Haihao Shen,Naveen Mellempudi,Xin He,Qun Gao,Chang Wang,Mengni Wang
2024-04-01
Abstract:Recent advances in deep learning methods such as LLMs and Diffusion models have created a need for improved quantization methods that can meet the computational demands of these modern architectures while maintaining accuracy. Towards this goal, we study the advantages of FP8 data formats for post-training quantization across 75 unique network architectures covering a wide range of tasks, including machine translation, language modeling, text generation, image classification, generation, and segmentation. We examine three different FP8 representations (E5M2, E4M3, and E3M4) to study the effects of varying degrees of trade-off between dynamic range and precision on model accuracy. Based on our extensive study, we developed a quantization workflow that generalizes across different network architectures. Our empirical results show that FP8 formats outperform INT8 in multiple aspects, including workload coverage (92.64% vs. 65.87%), model accuracy and suitability for a broader range of operations. Furthermore, our findings suggest that E4M3 is better suited for NLP models, whereas E3M4 performs marginally better than E4M3 on computer vision tasks. The code is publicly available on Intel Neural Compressor:
Artificial Intelligence,Computation and Language
What problem does this paper attempt to address?

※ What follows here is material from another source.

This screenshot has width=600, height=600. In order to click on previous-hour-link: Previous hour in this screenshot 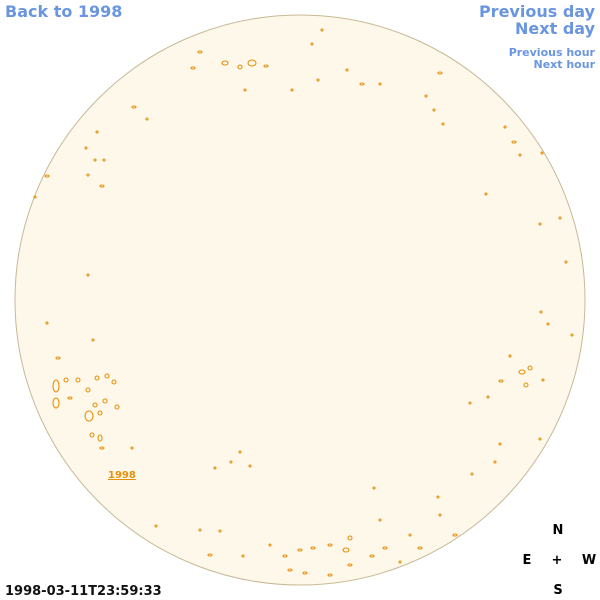, I will do `click(552, 52)`.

This paper primarily discusses how to effectively quantify trained neural networks in deep learning to reduce computational requirements while maintaining accuracy. The study focuses on three different representations in FP8 format, namely E5M2, E4M3, and E3M4, which have different trade-offs between dynamic range and precision. The paper points out that although INT8 quantization is widely used, it faces challenges when dealing with tasks with a larger dynamic range, such as large language models, due to limited representation capability for outlier values. The paper proposes a general and scalable FP8 quantization process applicable to different network architectures and conducts experiments on 75 networks covering various tasks, such as machine translation, language modeling, and image classification. The results show that the FP8 format outperforms INT8 in terms of workload coverage (92.64% vs. 65.87%), model accuracy, and operational suitability. Specifically, E4M3 is more suitable for natural language processing (NLP) tasks, while E3M4 slightly outperforms E4M3 in computer vision tasks. Additionally, the paper compares static and dynamic quantization methods and finds that dynamic quantization can improve accuracy for certain models in E4M3 and E3M4 formats. The research also indicates that the FP8 format is more effective than INT8 in handling outlier values for tasks involving layer normalization. In conclusion, this paper addresses the efficiency and accuracy issues in quantizing deep learning models and proposes a new FP8 quantization strategy that better adapts to the requirements of modern deep learning architectures.